Seeking to ‘glimpse the gentle law that guides the human race’ is a lofty if probably unattainable aspiration but the Austrian writer Adalbert Stifter (1805-1868), in the preface to the stories that make up his “Motley stones”, imputes such a desire to all of us.


Photo by Aron Visuals. Unsplash

Sean Sheehan


The first complete English translation of these stories has now been published and readers, without necessarily discovering a guiding ‘law’, will feel that he gives compassionate expression to the acceptance of change and of a world where the non-human can offer solace.

The narrators in Stifter’s stories tell their tales with a remarkable calmness and a descriptive acuity.

There are beguiling characters, like the serene parson in ‘Limestone’, one of the six novellas in “Motley stones”, who has unassumingly lived at one with his environment of home, church and school for nearly 30 years.

Contented with the experiences that have shaped his self-denying lifestyle, the story of how a ‘profound abiding and tender emotion’ comes to govern his existence is deeply moving; a Tolstoyan testimony to the virtues of steadfastness and the relief that comes from shaking off the burden of personhood..

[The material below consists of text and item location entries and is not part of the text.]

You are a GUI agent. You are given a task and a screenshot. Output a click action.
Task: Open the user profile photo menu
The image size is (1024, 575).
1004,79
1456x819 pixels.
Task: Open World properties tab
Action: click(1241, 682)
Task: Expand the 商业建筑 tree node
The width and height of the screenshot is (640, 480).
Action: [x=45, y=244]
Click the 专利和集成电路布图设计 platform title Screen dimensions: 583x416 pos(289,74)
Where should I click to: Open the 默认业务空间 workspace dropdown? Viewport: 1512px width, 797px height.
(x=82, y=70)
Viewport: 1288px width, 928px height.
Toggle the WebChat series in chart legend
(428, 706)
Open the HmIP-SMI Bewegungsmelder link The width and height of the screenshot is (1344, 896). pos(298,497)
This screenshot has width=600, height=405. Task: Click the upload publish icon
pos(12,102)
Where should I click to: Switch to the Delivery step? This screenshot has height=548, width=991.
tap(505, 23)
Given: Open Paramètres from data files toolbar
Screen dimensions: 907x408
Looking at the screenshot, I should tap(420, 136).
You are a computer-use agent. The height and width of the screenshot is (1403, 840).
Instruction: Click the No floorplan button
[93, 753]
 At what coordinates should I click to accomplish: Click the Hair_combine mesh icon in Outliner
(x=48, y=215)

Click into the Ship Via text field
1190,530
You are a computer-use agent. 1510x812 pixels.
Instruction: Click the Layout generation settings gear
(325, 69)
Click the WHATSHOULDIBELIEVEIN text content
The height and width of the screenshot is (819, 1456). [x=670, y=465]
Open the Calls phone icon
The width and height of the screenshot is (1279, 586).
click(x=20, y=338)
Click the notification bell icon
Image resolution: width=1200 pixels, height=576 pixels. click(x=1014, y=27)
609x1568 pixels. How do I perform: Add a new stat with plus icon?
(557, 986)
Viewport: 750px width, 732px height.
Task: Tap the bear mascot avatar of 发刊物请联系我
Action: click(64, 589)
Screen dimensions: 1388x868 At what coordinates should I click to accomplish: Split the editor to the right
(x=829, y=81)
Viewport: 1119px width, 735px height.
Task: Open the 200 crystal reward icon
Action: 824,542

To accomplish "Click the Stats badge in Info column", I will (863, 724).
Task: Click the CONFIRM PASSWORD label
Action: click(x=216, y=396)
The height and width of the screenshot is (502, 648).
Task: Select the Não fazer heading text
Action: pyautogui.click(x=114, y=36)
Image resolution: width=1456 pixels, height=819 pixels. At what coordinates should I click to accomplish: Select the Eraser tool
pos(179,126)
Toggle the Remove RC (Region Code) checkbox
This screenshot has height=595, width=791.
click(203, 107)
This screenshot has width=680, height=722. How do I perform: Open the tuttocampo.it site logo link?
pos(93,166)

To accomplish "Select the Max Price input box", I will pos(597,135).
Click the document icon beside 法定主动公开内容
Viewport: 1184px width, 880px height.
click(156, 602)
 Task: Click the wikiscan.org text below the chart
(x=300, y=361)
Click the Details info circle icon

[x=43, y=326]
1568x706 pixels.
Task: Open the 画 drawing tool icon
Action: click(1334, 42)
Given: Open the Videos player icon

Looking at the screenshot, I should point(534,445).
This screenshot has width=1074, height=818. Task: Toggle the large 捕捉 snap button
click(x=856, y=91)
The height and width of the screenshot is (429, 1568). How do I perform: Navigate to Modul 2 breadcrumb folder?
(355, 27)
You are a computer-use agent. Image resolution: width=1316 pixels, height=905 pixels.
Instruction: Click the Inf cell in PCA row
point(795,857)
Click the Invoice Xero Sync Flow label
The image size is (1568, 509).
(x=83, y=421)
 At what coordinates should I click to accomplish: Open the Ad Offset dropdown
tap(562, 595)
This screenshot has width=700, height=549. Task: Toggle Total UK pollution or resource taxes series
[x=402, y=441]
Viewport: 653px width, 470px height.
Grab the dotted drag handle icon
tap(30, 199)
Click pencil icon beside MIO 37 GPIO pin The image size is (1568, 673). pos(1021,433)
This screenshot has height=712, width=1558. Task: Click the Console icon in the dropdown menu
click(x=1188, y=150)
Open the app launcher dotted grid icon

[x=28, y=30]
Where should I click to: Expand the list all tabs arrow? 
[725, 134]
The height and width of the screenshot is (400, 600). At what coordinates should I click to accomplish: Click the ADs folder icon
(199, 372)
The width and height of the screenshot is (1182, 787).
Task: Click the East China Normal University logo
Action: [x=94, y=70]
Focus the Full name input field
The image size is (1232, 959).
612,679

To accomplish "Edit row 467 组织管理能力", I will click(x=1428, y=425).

There is a template underlying the stories. They begin with a given situation, a time and place laid out with exactitude.  Tourmaline starts with a tour through an apartment in Vienna, carefully noting the décor before reaching the bedroom where a baby sleeps in her cot.

In Cat-silver, the garden created by its owner is described in pictorial detail; in Rock milk a castle is depicted with equal verisimilitude; and Rock crystal features a small community in a valley overlooked by a mountain that helps isolate their ways of living: “They are very steady-going, and the old ways persist. If a stone falls out of a wall, the same stone is put back in, and if a house has brindle cows, it always raises brindle calves, and the colour stays with the house”.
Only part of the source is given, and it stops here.